[PATCH 20/22] nfs: add support for read_iter, write_iter

[Date Prev][Date Next][Thread Prev][Thread Next][Date Index][Thread Index]

 



This patch implements the read_iter and write_iter file operations which
allow kernel code to initiate directIO. This allows the loop device to
read and write directly to the server, bypassing the page cache.

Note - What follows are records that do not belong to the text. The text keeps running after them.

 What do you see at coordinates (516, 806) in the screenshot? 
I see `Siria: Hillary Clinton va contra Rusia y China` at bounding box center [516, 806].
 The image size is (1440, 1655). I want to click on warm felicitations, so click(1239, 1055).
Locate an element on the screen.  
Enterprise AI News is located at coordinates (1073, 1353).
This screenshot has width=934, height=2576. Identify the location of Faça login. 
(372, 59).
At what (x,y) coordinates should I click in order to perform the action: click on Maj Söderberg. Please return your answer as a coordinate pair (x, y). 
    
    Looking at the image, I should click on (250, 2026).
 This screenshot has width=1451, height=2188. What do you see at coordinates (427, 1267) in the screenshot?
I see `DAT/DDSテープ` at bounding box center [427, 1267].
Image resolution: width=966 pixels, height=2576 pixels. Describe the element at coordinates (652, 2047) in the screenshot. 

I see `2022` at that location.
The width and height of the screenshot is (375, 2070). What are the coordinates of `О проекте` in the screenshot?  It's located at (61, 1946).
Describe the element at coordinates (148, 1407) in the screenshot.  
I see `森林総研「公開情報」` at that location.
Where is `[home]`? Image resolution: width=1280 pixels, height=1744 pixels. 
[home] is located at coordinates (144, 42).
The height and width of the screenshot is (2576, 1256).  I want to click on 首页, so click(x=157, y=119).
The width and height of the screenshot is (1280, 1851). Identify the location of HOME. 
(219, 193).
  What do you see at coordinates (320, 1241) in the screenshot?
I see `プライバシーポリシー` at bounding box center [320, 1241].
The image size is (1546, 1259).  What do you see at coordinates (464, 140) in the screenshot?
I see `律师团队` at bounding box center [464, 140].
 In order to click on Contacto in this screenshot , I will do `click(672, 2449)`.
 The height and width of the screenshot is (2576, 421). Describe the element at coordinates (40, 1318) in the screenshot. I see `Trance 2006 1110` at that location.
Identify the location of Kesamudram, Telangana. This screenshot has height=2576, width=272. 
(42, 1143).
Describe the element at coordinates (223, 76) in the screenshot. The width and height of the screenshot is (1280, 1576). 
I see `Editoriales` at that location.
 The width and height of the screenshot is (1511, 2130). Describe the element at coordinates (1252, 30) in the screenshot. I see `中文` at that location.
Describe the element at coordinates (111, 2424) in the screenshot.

Signed-off-by: Dave Kleikamp <dave.kleikamp@xxxxxxxxxx>
Cc: Zach Brown <zab@xxxxxxxxx>
Cc: Trond Myklebust <Trond.Myklebust@xxxxxxxxxx>
Cc: linux-nfs@xxxxxxxxxxxxxxx
---
 fs/nfs/direct.c        | 169 +++++++++++++++++++++++++++++++++----------------
 fs/nfs/file.c          |  48 ++++++++++----
 fs/nfs/internal.h      |   2 +
 fs/nfs/nfs4file.c      |   2 +
 include/linux/nfs_fs.h |   6 +-
 5 files changed, 155 insertions(+), 72 deletions(-)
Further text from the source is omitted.